EXCERPT TO READ

Grounded
As I lay in the shade of the glider’s wing, waiting for the buggy to come back and give me a tow out to the launch point, I looked up and watched the kestrel circling, painting invisible circles against a perfect, azure sky. I had first noticed it an hour earlier, as we pulled the gliders out before readying them for the morning’s flights. Then it had been perfectly still, hunched in the morning cold, perched on the apex of Lasham Airfield’s ageing WW2 hanger. Now the sun had put some warmth into the tarmac apron and the day’s thermals were just starting. The kestrel had left its perch and with a just a few dozen leisurely beats of its wings it was now slowly being carried aloft by morning’s gentle air currents. I imagined it looking down at us, no doubt bemused by the paraphernalia of winches and tug planes we needed to drag our clumsy sailplanes into the air. Perhaps though, it simply had thoughts for the rats under the hangar floor or the rabbits in the field at the end of the runway. As I watched it drift downwind towards the airfield boundary, climbing a few feet in each easy circle, my thoughts also drifted away - back to the very first time I flew.
It was 1964, and I was eight. My family had just moved from Scotland to Sussex. That summer, I was sent back to Edinburgh to stay for a while with an old school friend. I was too young to make such a long unaccompanied train journey, so my parents sent me by plane. Looking back on it now, this must have been a remarkably expensive decision for them, but maybe it reflected my family’s newfound affluence in England.

WHAT YOU WILL DO
Copy the passage from "Grounded" starting with "It was 1964, and" and going on through "affluence in England.", and substitute "bus journey" for "train journey".

DATASET ENTRIES

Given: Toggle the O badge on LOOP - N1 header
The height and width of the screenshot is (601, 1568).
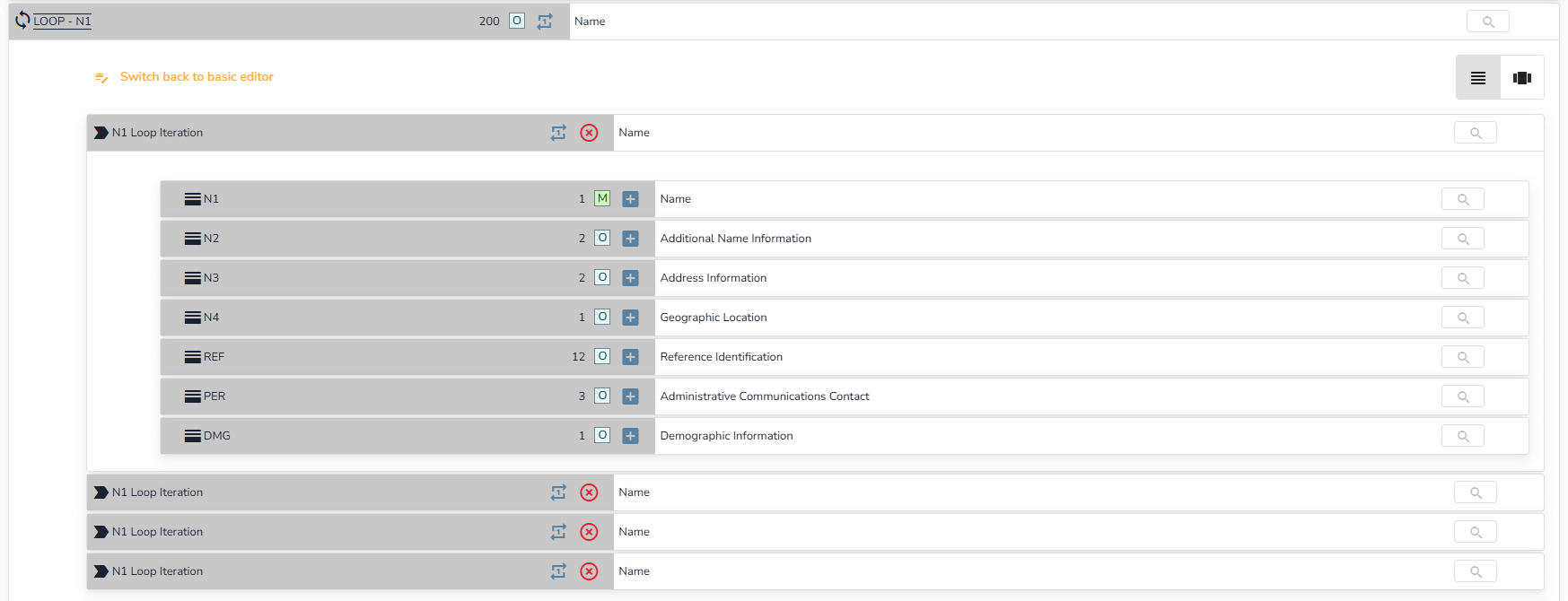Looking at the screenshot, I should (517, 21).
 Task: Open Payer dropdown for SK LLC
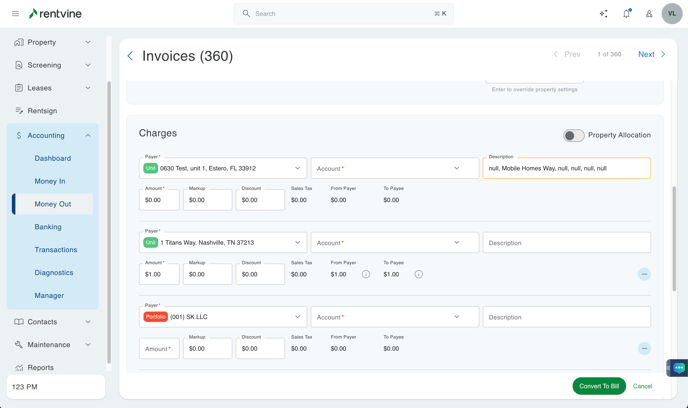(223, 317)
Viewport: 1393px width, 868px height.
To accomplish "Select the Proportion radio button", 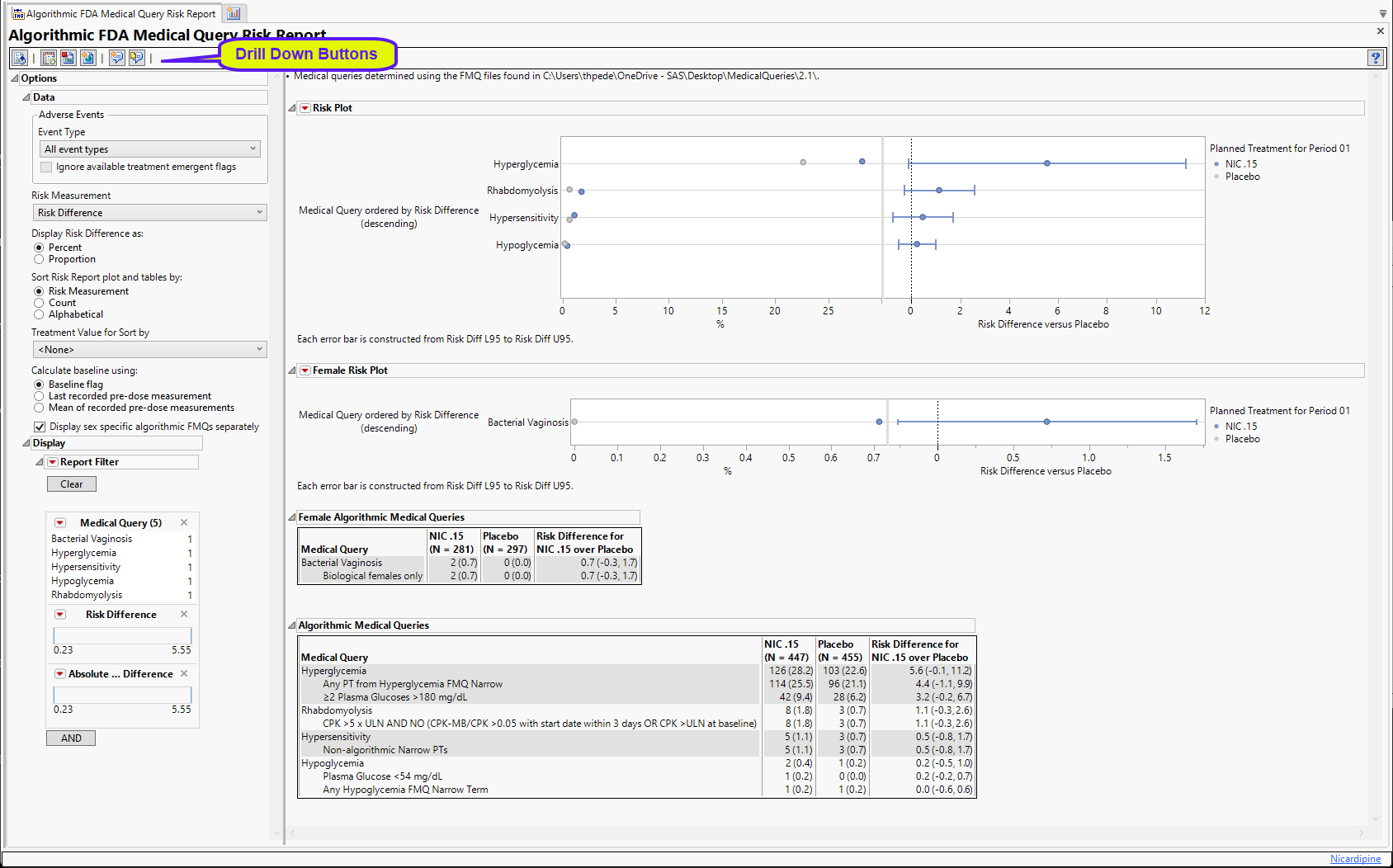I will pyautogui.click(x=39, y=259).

SOLUTION
It was 1964, and I was eight. My family had just moved from Scotland to Sussex. That summer, I was sent back to Edinburgh to stay for a while with an old school friend. I was too young to make such a long unaccompanied bus journey, so my parents sent me by plane. Looking back on it now, this must have been a remarkably expensive decision for them, but maybe it reflected my family’s newfound affluence in England.